# EXERCISE DETAILS
All lines from the one containing "Apparel (195, 2030)" to the end of the entries below must be output exactly, and no other lines.

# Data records
━━━━

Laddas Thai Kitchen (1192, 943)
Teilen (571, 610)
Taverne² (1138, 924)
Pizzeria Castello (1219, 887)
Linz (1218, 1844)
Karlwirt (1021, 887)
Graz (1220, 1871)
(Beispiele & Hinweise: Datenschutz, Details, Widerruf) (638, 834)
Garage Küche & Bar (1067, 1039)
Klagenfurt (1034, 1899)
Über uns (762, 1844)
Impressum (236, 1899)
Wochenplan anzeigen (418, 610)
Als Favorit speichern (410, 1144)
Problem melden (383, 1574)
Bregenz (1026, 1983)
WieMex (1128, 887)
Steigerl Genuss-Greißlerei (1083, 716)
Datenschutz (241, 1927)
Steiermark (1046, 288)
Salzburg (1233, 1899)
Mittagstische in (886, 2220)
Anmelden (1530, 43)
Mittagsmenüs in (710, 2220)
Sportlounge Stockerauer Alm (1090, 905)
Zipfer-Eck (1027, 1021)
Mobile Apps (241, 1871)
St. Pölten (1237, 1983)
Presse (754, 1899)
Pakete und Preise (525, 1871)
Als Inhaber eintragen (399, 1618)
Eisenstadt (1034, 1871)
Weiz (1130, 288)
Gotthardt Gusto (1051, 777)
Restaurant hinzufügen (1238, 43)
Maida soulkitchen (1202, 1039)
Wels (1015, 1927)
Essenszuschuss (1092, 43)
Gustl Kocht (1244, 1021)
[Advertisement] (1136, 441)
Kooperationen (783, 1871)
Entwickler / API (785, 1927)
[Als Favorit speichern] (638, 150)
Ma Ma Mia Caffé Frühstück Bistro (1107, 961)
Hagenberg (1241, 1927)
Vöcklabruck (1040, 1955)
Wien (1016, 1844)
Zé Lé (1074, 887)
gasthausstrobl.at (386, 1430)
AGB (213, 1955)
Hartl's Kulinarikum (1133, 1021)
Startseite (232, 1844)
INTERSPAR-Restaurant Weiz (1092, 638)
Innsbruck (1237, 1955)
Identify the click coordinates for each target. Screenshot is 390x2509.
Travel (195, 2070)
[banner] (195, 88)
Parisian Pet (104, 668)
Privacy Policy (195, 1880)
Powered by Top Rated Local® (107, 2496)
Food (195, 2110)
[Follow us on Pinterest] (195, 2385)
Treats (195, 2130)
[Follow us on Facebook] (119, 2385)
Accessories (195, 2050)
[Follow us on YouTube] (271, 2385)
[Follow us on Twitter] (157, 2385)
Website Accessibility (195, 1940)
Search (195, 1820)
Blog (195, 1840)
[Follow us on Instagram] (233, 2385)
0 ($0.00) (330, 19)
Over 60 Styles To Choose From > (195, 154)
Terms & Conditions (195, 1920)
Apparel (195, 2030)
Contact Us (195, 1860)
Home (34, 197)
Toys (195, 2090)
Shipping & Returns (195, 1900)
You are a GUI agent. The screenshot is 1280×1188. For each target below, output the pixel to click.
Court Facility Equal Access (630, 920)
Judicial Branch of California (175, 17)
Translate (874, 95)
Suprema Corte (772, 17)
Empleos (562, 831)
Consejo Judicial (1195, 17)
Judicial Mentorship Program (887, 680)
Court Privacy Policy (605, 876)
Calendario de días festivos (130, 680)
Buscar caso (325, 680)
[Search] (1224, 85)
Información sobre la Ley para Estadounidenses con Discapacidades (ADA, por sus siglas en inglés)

━━━━

# RESPONSE FOR THIS EXERCISE
Apparel (195, 2030)
Contact Us (195, 1860)
Home (34, 197)
Toys (195, 2090)
Shipping & Returns (195, 1900)
You are a GUI agent. The screenshot is 1280×1188. For each target below, output the pixel to click.
Court Facility Equal Access (630, 920)
Judicial Branch of California (175, 17)
Translate (874, 95)
Suprema Corte (772, 17)
Empleos (562, 831)
Consejo Judicial (1195, 17)
Judicial Mentorship Program (887, 680)
Court Privacy Policy (605, 876)
Calendario de días festivos (130, 680)
Buscar caso (325, 680)
[Search] (1224, 85)
Información sobre la Ley para Estadounidenses con Discapacidades (ADA, por sus siglas en inglés)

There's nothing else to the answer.